Class | Ruote::Exp::ParticipantExpression |
In: |
lib/ruote/exp/fe_participant.rb
|
Parent: | FlowExpression |
The ‘participant’ expression is very special. It sits on the fence between the engine and the external world.
The participant expression is used to pass workitems to participants from the engine. Those participants are bound at start time (usually) in the engine via its register_participant method.
Here‘s an example of two concurrent participant expressions in use :
concurrence do participant :ref => 'alice' participant :ref => 'bob' end
Upon encountering the two expressions, the engine will lookup their name in the participant map and hand the workitems to the participant instances registered for those names.
All the attributes passed to a participant will be fed to the outgoing workitem under a new ‘params’ field.
Thus, with
participant :ref => 'alice', :task => 'maw the lawn', :timeout => '2d'
Alice will receive a workitem with a field params set to
{ :ref => 'alice', :task => 'maw the lawn', :timeout => '2d' }
The fields named ‘params’ will be deleted before the workitems resumes in the flow (with the engine replying to the parent expression of this participant expression).
This process definition is equivalent to the one above. Less to write.
concurrence do participant 'alice' bob end
Please note that ‘bob’ alone could stand for the participant ‘bob’ or the subprocess named ‘bob’. Subprocesses do take precedence over participants (if there is a subprocess named ‘bob’ and a participant named ‘bob’.
Usually, timeouts are given for an expression in the process definition.
participant 'alice', :timeout => '2d'
where alice as two days to complete her task (send back the workitem).
But it‘s OK for participant classes registered in the engine to provide their own timeout value. The participant instance simply has to reply to the rtimeout method and provide a meaningful timeout value (like a number of seconds, or a string like "2d" or "1M2w".
Note however, that the process definition timeout (if any) will take precedence over the participant specified one.
The expression will make sure to dispatch to the participant in an asynchronous way. This means that the dispatch will occur in a dedicated thread.
Since the dispatching to the participant could take a long time and block the engine for too long, this ‘do thread’ policy is used by default.
If the participant itself replies to the method do_not_thread and replies positively to it, a new thread (or a next_tick) won‘t get used. This is practical for tiny participants that don‘t do IO and reply immediately (after a few operations). By default, BlockParticipant instances do not thread.

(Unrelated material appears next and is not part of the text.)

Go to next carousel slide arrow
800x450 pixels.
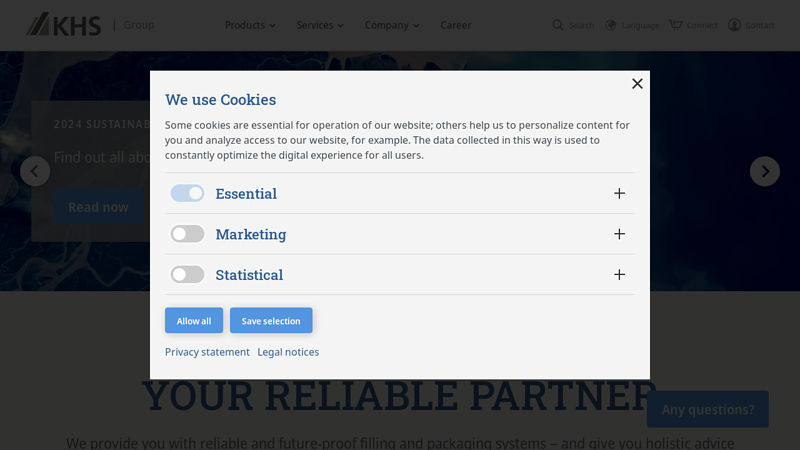click(765, 172)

Overrides FlowExpression#handle_on_error. Attempts to call a potential on_error method in the participant implementation.

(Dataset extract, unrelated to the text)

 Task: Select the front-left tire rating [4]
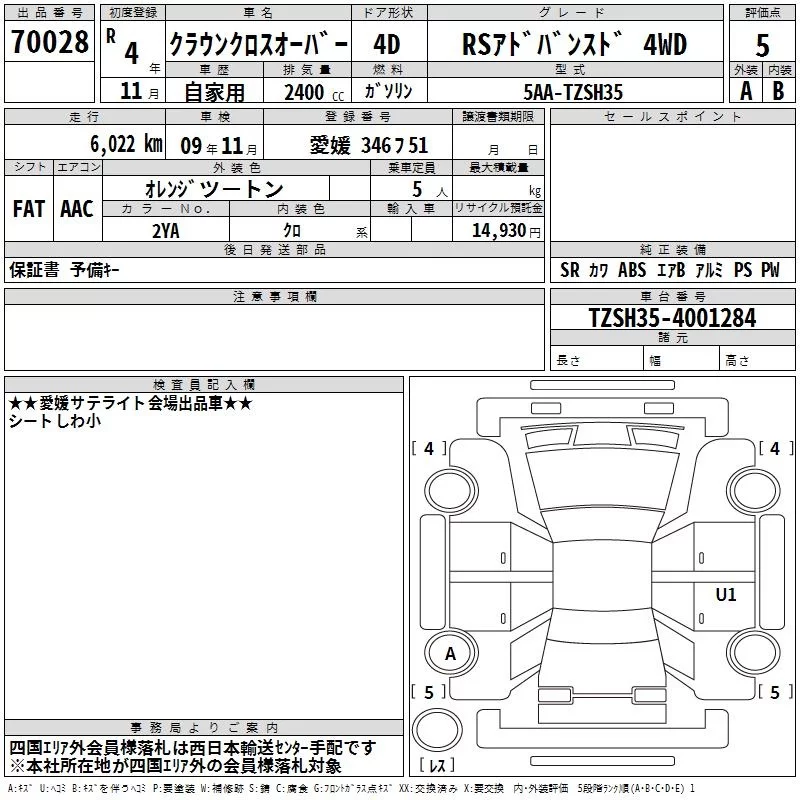429,449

If that method exists and returns something true-ish, will not call the super handle_on_error, it will directly reply to the parent.
Determines and schedules timeout if any.
Note that process definition timeout has priority over participant specified timeout.
Once the dispatching work (done by the dispatch pool) is done, a ‘dispatched’ msg is sent, we have to flag the participant expression as ‘dispatched’ => true
See groups.google.com/group/openwferu-users/browse_thread/thread/ff29f26d6b5fd135 for the motivation.